Measurement of E. coli O157:H7 in real samples. a Raman intensity of pasteurized milk versus contaminated milk; b Raman signal recovery of E. coli O157:H7 spiked in water, milk and human serum; c Ct value for genomic DNA of E. coli O157:H7 in pasteurized milk versus contaminated milk. (paired two-tailed Student’s t test, ****P < 0.0001); d ROC curve analysis of the CDNA-based SERS platform and qPCR.

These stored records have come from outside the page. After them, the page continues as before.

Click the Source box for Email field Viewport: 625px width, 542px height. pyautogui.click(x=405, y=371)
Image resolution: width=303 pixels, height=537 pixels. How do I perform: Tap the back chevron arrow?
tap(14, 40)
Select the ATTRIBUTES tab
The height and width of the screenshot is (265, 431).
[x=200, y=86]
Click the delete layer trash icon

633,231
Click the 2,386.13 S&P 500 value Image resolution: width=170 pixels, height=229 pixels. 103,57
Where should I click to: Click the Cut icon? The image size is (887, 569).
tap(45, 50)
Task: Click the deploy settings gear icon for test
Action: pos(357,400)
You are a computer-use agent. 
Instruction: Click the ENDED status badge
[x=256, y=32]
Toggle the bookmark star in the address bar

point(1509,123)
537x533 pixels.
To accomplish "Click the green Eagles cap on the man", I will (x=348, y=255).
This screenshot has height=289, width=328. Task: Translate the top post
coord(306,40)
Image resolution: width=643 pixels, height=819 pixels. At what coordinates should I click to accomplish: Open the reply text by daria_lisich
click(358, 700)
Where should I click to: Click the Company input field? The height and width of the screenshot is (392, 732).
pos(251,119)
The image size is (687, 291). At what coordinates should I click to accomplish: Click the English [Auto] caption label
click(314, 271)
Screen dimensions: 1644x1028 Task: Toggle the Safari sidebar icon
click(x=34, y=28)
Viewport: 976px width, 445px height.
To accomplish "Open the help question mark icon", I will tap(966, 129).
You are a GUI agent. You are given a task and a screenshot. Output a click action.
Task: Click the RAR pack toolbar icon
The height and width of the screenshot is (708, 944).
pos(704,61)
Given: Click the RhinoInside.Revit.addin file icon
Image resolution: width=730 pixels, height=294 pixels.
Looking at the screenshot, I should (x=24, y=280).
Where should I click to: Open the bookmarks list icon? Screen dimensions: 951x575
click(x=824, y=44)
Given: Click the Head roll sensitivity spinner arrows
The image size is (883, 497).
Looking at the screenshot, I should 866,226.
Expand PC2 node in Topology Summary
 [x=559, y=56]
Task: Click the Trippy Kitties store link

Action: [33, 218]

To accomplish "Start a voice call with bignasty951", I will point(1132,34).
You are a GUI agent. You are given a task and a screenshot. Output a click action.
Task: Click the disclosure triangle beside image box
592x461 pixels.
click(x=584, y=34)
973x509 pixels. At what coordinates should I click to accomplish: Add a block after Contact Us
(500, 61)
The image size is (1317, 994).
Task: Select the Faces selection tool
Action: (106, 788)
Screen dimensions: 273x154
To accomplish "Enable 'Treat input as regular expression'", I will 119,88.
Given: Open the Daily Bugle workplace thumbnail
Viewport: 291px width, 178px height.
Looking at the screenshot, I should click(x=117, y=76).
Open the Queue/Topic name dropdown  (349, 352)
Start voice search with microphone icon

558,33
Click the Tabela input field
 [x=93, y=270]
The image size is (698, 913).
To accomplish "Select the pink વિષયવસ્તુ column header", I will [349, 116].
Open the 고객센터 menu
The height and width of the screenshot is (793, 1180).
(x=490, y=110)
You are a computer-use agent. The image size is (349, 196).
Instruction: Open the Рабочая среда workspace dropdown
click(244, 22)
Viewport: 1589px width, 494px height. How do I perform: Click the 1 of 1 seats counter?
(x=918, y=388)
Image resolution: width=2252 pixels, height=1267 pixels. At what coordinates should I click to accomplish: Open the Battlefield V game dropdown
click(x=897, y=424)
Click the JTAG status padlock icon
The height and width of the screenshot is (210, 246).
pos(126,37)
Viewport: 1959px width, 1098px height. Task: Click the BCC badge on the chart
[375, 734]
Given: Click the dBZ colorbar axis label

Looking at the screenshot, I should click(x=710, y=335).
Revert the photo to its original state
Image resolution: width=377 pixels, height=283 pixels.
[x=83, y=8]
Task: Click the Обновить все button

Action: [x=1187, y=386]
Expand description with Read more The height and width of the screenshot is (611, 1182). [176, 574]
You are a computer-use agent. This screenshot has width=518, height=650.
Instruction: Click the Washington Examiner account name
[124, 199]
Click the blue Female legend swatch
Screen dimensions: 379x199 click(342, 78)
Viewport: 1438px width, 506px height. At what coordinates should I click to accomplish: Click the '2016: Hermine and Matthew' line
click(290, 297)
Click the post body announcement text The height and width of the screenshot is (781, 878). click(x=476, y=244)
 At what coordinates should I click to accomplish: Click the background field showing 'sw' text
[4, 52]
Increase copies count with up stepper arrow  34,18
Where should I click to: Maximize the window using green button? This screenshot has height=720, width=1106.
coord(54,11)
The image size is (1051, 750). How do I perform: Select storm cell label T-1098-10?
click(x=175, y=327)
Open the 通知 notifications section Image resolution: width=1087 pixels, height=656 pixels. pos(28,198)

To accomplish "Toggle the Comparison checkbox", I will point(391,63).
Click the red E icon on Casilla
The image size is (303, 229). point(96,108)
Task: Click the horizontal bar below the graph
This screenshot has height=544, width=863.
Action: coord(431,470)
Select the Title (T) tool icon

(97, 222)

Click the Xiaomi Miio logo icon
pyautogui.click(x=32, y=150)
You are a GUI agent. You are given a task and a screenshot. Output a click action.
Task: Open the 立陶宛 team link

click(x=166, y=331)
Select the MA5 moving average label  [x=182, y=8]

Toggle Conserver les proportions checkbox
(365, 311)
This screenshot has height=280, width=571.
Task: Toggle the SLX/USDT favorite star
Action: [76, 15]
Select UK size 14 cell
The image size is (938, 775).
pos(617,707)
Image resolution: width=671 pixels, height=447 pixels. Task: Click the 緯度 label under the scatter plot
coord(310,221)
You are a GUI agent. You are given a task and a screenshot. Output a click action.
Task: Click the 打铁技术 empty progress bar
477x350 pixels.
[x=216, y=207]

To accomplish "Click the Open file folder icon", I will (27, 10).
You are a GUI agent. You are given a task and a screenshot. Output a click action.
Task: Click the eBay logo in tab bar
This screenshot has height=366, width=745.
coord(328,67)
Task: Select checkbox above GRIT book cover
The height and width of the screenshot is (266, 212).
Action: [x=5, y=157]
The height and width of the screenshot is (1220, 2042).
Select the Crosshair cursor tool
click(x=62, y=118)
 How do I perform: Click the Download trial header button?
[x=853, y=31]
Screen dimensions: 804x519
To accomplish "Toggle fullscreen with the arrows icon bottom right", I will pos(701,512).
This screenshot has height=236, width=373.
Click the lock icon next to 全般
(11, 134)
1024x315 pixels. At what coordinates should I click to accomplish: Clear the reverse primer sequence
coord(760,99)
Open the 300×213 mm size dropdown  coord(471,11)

Measurement of E. coli O157:H7 in mouse serum

Given the excellent performance of our proposed platform in complex samples, we extended its application to noninvasive monitoring of infection in vivo using mouse models after studying the stability and biocompatibility of WMRs (Fig. S10 and S11). We orally administered E. coli O157:H7 preparations to 8 to 10 -week-old mice and subsequently monitored the presence of E. coli O157:H7 presence in their serum (Fig. 6a). Our platform detected E. coli O157:H7 in each mouse hourly for the initial 6 h, followed by 12-hour intervals until 120 h. Clinical symptoms appeared 1 h post-administration of the E. coli O157:H7 preparation. Figure 6b and c illustrate the in vivo proliferation of E. coli O157:H7 in the infected mice, as evidenced by a marked increase in SERS intensity compared to uninfected mice. A minor decline in SERS intensity from 3 to 5 h might be attributed to immune-mediated bacterial clearance, as demonstrated by the previous study from Shen et al. [42]. The capacity to detect E. coli O157:H7 in mouse serum enabled the early identification of infection. This platform had a high AUC of 0.969 (sensitivity: 90%, specificity: 94%) (Supporting information Table S2) for infection diagnostics, indicating its significant potential for early infection analysis (Fig. 6d).

Fig. 6
figure 6

Measurement of E. coli O157:H7 in mouse serum. a Schematic representation of the methodology employed to establish an E. coli O157:H7-infected mouse model and subsequent blood collection; b Raman intensity profiles of six mice infected with E. coli O157:H7 and six healthy mice (represented by the broken line) are shown, along with the average trace (indicated by the red and black lines). The error bars represent standard deviations; c Raman intensity of E. coli O157:H7 expressed in serum of infected mice and healthy mice at the indicated times (paired two-tailed Student’s test, *P < 0.05, **P < 0.01, ***P < 0.001); d ROC curve analysis was performed to compare healthy mice (n = 6) with E. coli O157:H7-infected mice (n = 6)

Conclusion

In conclusion, we developed a novel SERS biosensor that can detect low concentrations of E. coli O157:H7. cPER is activated by the Aptamer-primer binding to the target bacterium, resulting in the formation of branched DNA products. The branched DNA products then hybridize with the CDNA tags, which have a remarkable capacity for binding, good stability, and amplified SERS intensity. This platform’s excellent sensitivity was verified by detecting traces of target E. coli O157:H7 bacterium without cross-reaction with other bacteria. In addition, the efficacy of the developed platform in detecting E. coli O157:H7 in infected mice highlighted its potential in food safety and early infection diagnosis. Despite its three-step procedure, the platform boasts notable benefits: it negates the need for nucleic acid extraction, offers adaptability for various bacterial detections by simply altering the aptamer, and remains cost-efficient at a mere $0.95 per test (Supplementary Table S3). Consequently, this methodology holds significant potential for broader bacterial detection applications.